Antoine describes the aspirations of her generation to become people of
influence.
Walker describes her playmates growing up in
Alabama. Antoine describes hers in the Somerville housing projects "who
jump the doubles of/double-dutch singing made up rhymes, who play
with/the red rubber ball and the metal stars of jaxs," and "who swim at
the public pool, and go/to summer school just for food."
Walker
describes school, where people learned they were "black and poor and
small and different." Antoine describes school where people "learn that
a race we/look down on did more than we think."
Antoine speaks
of hardship, hunger, cold, and abandonment. She closes with a stanza
about the civil rights movement, "For my people who fought back the
court cases with lawyers that sucked and still won."
In 1942,
years before the Civil Rights Movement, Margaret Walker wrote, "Let the
martial songs be written, let the dirges disappear. Let a race of men
now rise and take control." Antoine, writing in 2009, ends, "For my
people, for our future, which will always be strong."
Many of
the poems grapple with race and racism. Of the students from Books of
Hope at the reading, eight were black, one was Latino, and one was
white. They seemed united in their passion for civil rights.
Leo
Galindo, a first-generation American whose parents are Honduran, read
"Walk On, Think On," about the Freedom Trail, slavery and civil rights.

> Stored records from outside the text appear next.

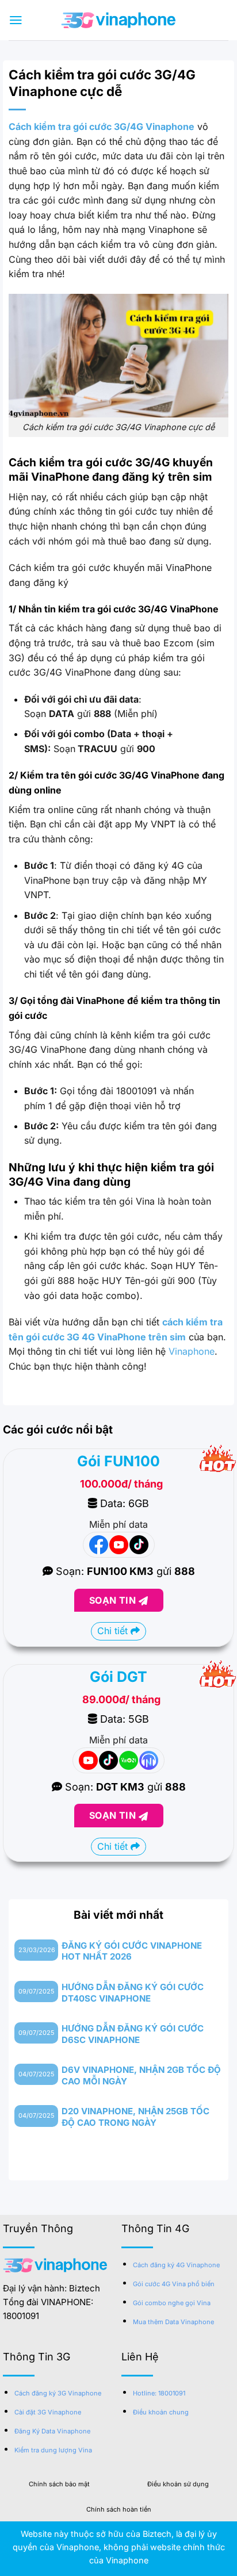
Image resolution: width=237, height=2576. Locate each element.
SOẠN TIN (114, 1600)
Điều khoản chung (161, 2412)
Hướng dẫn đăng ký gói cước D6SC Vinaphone (133, 2034)
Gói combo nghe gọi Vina (172, 2303)
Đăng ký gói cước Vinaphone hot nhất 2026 (132, 1951)
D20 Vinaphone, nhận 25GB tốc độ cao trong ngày (135, 2117)
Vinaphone (192, 1351)
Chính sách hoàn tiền (118, 2509)
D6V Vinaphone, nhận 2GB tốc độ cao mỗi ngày (141, 2075)
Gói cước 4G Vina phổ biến (174, 2284)
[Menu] (16, 20)
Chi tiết (114, 1630)
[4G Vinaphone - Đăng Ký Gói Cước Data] (118, 20)
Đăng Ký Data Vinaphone (52, 2431)
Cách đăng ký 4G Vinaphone (176, 2265)
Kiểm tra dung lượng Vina (53, 2450)
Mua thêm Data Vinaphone (173, 2322)
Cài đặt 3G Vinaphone (47, 2412)
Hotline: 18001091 (159, 2393)
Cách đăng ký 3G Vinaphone (57, 2393)
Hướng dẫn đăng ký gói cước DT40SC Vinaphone (133, 1992)
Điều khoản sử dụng (178, 2484)
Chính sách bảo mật (59, 2484)
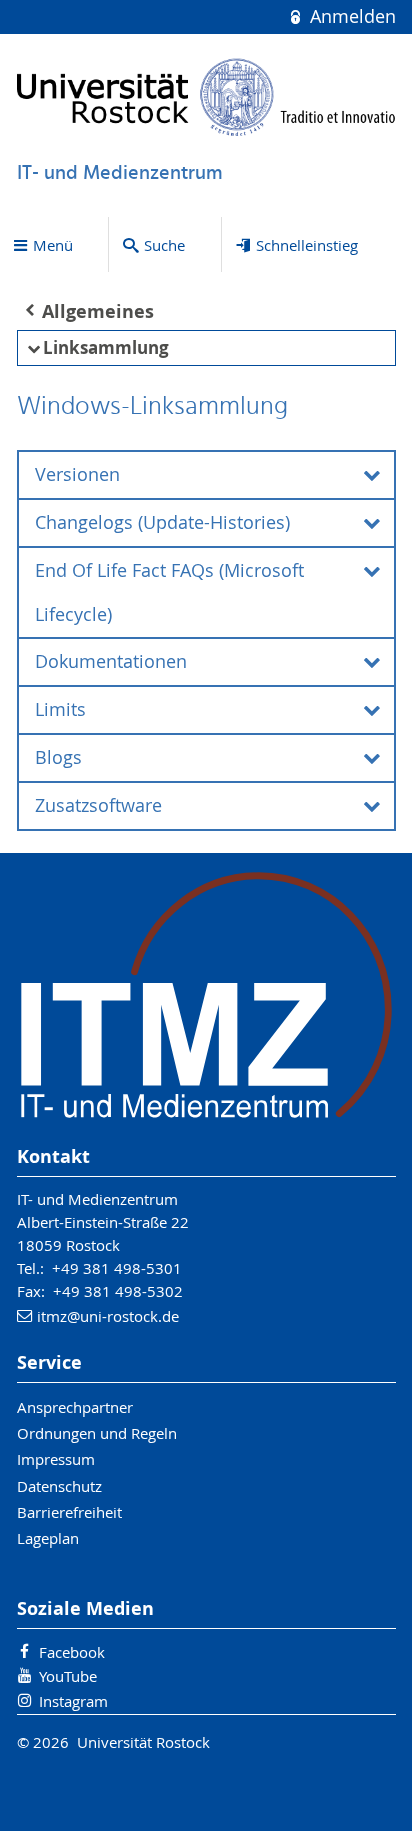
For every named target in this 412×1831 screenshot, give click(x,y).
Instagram (73, 1701)
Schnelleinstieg (307, 245)
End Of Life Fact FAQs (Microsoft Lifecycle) (169, 592)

"Race isn't that big of an issue to me," Galindo said after
the reading, "because I've always grown up in diverse neighborhoods, so
there's always been a lot of different cultures that I grew up around,
and that [was what] I was exposed to, and so I think that there's
bigger issues than race. I think there's poverty, and there's teenage
violence, and there's not a lot of opportunities for youth like myself,
you know?"
Anthony Cimea, originally from Haiti, read a poem
called "Screaming For MLK," in which he and his peers chanted: "MLK:
Your life is my dream, and your dream is my life: Incomplete."
Many
of the young authors read poems about ambition and optimism in the face
of racism and poverty. In "My Life," Zanterius Broadus states, "My life
is just like usual/Just another black man trying/to make it out of the
ghetto."
By "make it," Broadus adds, "I want to be a black
man/who makes more money than Bill Gates" and "the one that went
through the struggle/but still made it to the top."
In a poem
titled, "YBF," Keisha Jean-Louis details her own ambitions as a Young
Black Female who "walk[s] the projects of Somerville/The Mystic with
bigger dreams/Than you can imagine."
Jessica Masse's poem,
"Generation To Generation: Changing the Future's Nation," describes
life on the streets, with impressive rhyme and call and response,
ultimately asking her peers to "wake up and see what's true" to change
the world.
It's a sentiment Galindo agrees with, saying,
"Books of Hope is one of the few rare gifts that youth like myself are
given where we have the chance to express ourselves, and in doing so
have a positive influence on everyone around us."